In another GKC class, "Technology, Innovation, and Great Power Competition,” Abeer Dahiya and Youngjun Kwak, along with Mikk Raud, Dave Sprague and Miku Yamada — three students from FSI’s Ford Dorsey Master’s in International Policy program (MIP) — have been tackling the challenges involved in developing a domestic U.S. semiconductor strategy. They were among the student teams asked to present the results of their work to Dep. Sec. Hicks during her visit.

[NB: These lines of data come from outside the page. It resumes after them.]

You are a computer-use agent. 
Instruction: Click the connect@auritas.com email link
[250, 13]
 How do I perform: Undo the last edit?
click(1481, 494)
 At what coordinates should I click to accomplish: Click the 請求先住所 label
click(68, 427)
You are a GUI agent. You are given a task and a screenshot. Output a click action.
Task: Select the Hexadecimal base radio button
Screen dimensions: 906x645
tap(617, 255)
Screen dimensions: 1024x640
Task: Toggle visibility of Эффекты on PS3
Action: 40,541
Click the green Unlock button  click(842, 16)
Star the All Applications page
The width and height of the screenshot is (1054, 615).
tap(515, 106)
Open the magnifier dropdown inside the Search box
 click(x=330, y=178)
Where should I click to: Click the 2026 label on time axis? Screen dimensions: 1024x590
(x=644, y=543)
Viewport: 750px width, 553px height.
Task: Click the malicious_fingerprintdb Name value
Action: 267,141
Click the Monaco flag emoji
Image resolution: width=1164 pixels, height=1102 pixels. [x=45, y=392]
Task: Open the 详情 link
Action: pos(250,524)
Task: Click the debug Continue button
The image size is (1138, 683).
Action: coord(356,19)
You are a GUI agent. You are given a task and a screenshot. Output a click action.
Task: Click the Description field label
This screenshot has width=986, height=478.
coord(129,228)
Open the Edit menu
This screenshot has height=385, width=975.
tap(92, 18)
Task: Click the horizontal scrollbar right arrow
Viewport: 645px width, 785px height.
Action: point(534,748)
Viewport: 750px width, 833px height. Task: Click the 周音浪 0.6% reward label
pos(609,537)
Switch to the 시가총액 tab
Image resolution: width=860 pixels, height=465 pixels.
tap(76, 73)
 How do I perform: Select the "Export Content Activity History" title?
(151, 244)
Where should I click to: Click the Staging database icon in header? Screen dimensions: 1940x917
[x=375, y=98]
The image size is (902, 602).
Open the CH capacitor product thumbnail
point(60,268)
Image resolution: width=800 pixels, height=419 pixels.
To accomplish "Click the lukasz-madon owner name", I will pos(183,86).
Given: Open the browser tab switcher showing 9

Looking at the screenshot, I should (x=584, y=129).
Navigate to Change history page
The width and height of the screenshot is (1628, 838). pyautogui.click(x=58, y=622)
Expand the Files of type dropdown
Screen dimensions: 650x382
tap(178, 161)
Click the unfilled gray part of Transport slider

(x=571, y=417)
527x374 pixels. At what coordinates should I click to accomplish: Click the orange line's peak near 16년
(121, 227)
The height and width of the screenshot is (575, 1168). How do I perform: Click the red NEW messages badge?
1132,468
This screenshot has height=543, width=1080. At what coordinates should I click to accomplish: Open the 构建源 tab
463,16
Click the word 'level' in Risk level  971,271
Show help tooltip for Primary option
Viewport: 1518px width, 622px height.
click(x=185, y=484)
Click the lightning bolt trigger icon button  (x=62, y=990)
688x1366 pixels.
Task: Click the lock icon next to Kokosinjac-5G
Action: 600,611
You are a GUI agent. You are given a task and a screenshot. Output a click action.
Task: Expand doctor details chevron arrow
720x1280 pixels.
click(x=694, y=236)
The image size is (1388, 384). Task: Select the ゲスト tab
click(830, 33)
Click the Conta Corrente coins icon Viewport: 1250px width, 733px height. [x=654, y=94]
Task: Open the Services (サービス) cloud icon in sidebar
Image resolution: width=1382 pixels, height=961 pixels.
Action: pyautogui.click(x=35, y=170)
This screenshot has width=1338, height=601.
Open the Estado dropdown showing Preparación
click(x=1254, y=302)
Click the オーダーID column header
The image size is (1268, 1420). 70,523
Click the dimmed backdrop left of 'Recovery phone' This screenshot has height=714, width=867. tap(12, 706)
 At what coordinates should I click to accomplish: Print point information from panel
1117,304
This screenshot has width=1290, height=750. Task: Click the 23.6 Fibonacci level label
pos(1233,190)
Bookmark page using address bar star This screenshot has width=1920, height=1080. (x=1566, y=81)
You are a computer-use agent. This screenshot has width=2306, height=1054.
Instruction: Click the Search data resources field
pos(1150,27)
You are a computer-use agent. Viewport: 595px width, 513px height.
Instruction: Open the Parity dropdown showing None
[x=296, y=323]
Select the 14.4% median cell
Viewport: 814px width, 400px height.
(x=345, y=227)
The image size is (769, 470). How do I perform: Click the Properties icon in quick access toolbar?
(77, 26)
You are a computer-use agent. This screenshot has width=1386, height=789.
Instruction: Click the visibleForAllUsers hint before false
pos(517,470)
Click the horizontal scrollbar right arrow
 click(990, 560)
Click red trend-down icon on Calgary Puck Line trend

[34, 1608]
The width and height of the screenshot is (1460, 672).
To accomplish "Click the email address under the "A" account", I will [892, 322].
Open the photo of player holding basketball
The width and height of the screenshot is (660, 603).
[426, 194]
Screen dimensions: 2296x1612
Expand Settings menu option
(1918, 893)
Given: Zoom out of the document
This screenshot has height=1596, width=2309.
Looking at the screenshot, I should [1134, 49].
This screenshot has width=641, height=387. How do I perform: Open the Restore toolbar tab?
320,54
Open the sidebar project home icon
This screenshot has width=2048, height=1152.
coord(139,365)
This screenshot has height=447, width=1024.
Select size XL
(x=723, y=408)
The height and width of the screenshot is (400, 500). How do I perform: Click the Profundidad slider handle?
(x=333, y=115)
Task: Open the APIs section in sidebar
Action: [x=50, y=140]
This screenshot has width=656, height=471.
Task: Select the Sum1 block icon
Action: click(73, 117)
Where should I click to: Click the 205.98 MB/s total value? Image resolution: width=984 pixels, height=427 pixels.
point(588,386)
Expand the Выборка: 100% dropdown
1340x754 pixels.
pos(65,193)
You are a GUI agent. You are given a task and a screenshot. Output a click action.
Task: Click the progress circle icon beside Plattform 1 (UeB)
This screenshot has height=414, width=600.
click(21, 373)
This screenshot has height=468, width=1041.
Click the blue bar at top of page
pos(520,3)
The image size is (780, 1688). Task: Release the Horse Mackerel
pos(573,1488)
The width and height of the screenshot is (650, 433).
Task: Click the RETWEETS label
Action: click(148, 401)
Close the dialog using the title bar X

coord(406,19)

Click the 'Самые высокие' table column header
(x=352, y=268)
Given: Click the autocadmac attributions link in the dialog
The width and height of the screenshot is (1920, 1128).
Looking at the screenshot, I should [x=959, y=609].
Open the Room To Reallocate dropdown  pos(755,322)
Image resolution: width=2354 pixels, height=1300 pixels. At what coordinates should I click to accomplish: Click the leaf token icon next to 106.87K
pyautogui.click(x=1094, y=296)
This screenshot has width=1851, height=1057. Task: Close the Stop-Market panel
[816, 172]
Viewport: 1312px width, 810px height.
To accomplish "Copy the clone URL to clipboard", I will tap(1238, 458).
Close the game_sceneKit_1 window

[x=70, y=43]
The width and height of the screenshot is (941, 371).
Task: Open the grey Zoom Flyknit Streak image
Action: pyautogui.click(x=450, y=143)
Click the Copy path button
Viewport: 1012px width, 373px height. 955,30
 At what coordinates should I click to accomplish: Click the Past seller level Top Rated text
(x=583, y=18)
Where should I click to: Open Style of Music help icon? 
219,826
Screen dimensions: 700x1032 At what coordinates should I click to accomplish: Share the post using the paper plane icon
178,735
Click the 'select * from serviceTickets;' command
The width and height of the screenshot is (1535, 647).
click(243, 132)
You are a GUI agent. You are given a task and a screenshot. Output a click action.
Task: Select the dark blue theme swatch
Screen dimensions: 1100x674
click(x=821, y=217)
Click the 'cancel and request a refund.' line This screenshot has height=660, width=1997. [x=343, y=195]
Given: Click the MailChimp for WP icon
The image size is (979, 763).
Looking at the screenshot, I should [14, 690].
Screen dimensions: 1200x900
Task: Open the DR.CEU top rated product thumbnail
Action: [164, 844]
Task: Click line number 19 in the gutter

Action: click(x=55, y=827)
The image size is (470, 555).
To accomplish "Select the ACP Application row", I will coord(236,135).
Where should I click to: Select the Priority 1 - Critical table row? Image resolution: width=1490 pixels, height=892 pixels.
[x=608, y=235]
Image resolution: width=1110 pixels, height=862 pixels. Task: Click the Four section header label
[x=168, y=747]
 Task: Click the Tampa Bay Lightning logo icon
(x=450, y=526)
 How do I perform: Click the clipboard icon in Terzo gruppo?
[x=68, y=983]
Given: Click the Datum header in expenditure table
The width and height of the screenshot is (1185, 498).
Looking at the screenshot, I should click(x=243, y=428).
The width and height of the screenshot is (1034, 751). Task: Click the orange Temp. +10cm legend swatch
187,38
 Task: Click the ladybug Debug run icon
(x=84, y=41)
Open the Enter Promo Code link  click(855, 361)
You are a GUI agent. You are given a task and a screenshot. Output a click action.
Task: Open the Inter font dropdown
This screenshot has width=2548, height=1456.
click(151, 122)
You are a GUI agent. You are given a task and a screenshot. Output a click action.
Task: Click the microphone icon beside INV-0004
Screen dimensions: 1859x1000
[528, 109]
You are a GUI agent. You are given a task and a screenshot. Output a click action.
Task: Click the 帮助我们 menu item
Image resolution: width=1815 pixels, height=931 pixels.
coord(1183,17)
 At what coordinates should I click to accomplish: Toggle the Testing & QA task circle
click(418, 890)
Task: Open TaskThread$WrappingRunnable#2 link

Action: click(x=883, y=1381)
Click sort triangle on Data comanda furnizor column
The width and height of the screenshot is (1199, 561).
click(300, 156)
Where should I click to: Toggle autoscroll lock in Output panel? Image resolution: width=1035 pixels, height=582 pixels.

“Attending this class has been one of the highlights of my time at Stanford,” says Mikk Raud (MIP ‘22). “It’s been a great example of how important it is to run interdisciplinary courses and bring people from different fields together.”

He continues, “As a policy student, it was very insightful for me to learn from my peers from different programs, as well as make numerous visits to the engineering quad to speak to technical professors whom I otherwise would have never met. After meeting with and presenting to Deputy Secretary Hicks and hearing about the work other students are doing, it really hit home to me that the government does listen to students, and it really is possible that a small Stanford group project can eventually lead into significant changes and improvements of the highest levels of policy making.”

This kind of renewed interest in national security and defense tech among students is precisely what the Gordian Knot Center is hoping to foster. Building an interconnected innovation workforce that can “think deeply, [and] act quickly,” GKC’s motto, is a driving priority for the center and its supporters.


We’re really trying to empower students to pursue national security-relevant work while they’re here at Stanford.
Joe Felter
GKC Director

The Department of Defense recognizes the value of this approach. In her remarks, Dep. Sec. Kathleen Hicks acknowledged that reshaping the culture and methodologies by which the DoD runs is as imperative as it is difficult.

“My life is a Gordian knot, day in and day out at the Defense Department,” she quipped. Speaking seriously, she reminded the audience of the tremendous driving power DoD has had in creating future-looking national security defenses.  “Because of its sophistication, diversity, and capacity to innovate, the U.S. Defense Industrial Base and vibrant innovation ecosystem remains the envy of the world,” Hicks emphasized. “Every day, people like you are designing, building, and producing the critical materials and technologies that ensure our armed forces have what they need.”

But she also recognized that the challenges facing the DoD are real and complex. “There are many barriers in front of the Department of Defense in terms of what it takes to operate in government and to make the kinds of shifts we need in order to have the agility to take advantage of opportunities and partner effectively.” She reiterated that one of her key priorities is to accelerate innovation adoption across DoD, including organizational structure, processes, culture, and people.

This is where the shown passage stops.